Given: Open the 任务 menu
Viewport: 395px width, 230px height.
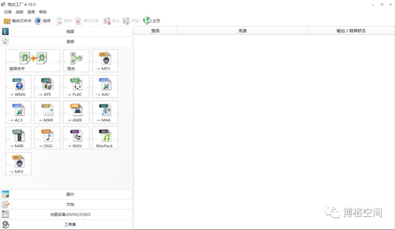Looking at the screenshot, I should click(x=8, y=12).
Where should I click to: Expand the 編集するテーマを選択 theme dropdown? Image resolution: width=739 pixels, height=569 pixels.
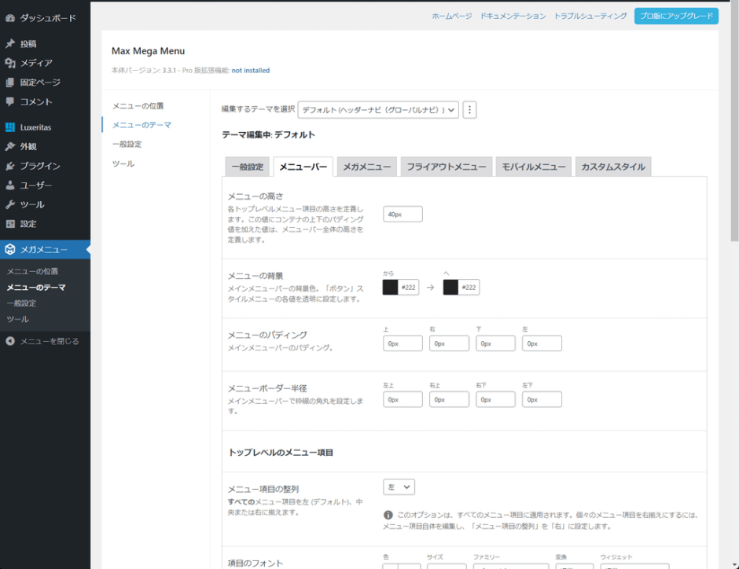click(378, 110)
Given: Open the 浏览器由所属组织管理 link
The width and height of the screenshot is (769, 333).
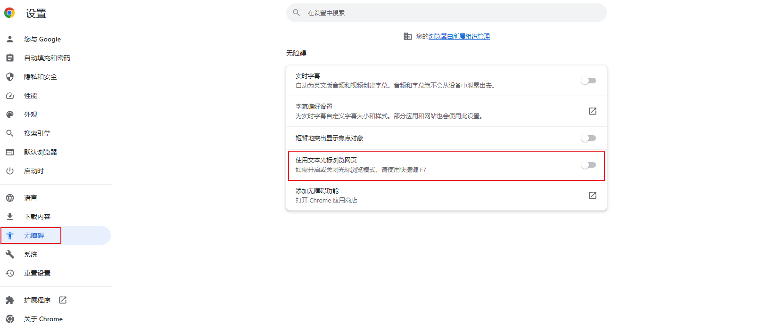Looking at the screenshot, I should tap(459, 36).
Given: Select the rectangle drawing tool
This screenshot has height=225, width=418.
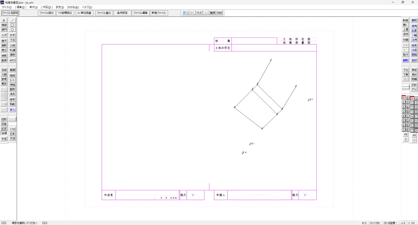Looking at the screenshot, I should tap(12, 25).
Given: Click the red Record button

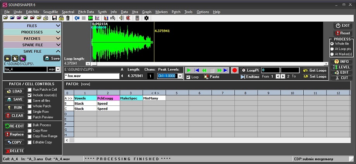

....

= WHAT TO WORK ON =
Count the lines in the records that contain the string "Open", with case counting, and reply with only that number.

= COMPLETE OUTPUT =
2